Source: R/kasp_validation.R
proc_kasp.Rd

Process reshaped KASP genotype data for heatmap plotting

Usage

proc_kasp(
  x,
  sample_id = "SubjectID",
  marker_start = 2,
  kasp_map,
  map_snp_id,
  chr = "chr",
  chr_pos = "pos"
)

Arguments

x

A data frame of genotype calls.

sample_id

A string representing the column name of unique sample IDs.

marker_start

An integer indicating the column index for the start of SNP calls.

kasp_map

A data frame consisting of marker chromosome number and positions.

map_snp_id

A character value indicating the column name for SNP IDs in kasp_map.

chr

A character value for the column name for the chromosome number in kasp_map.

chr_pos

A character value for the column name for the chromosome positions in kasp_map.

Value

A data frame object of re-ordered SNPs based on chromosome numbers and positions.

Details

This function is experimental and should only be used with reshaped KASP data. The data processing involves the following steps: 1. Transposing the data 2. Matching marker names in KASP map file with names in KASP genotype file 3. Column bind matched map for markers to the transposed data 4. Sort data in ascending order of chromosome numbers 5. Split data by chromosomes 6. Sort data in ascending order of physical positions per chromosome 7. Row bind sorted data together 8. Re-transpose data to make markers columns and samples as rows for plotting.

Examples

# \donttest{
# example code
library(panGenomeBreedr)
dat1 <- panGenomeBreedr::beta_carotene
# Reshape KASP data for each master plate for the beta_carotene data
plate_wide <- kasp_reshape_wide(x = dat1,
                                subset = 'MasterPlate',
                                snp_id = 'SNPID',
                                geno_call = 'Call',
                                idvar = "SubjectID",
                                blank = 'NTC')

# Get Master Plate 1
plate1 <- plate_wide$`SE-24-1088_P01_d1`

# Generate a map for the beta_carotene KASP data
kasp_map <- data.frame(SNPID = unique(beta_carotene$SNPID),
                       SNPID_2 = paste0('snpSB', 1:4, '|', c(800, 803, 804, 805)),
                       chr = c(1:4),
                       pos = c(800, 803, 804, 805))
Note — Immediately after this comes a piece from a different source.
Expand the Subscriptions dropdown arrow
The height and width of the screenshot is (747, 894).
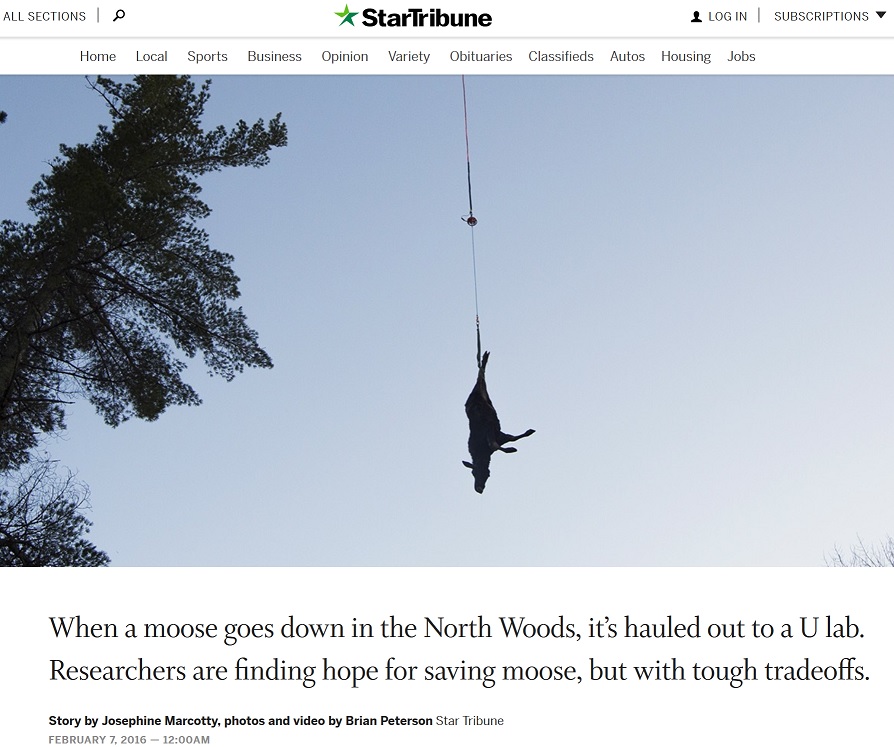click(x=880, y=15)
# Process Plate1 to re-order SNPs based on chrom. and position
proc_plate1 <- proc_kasp(x = plate1,
                         kasp_map = kasp_map,
                         map_snp_id = "SNPID",
                         sample_id = "SubjectID",
                         marker_start = 2,
                         chr = 'chr',
                         chr_pos = 'pos')
# }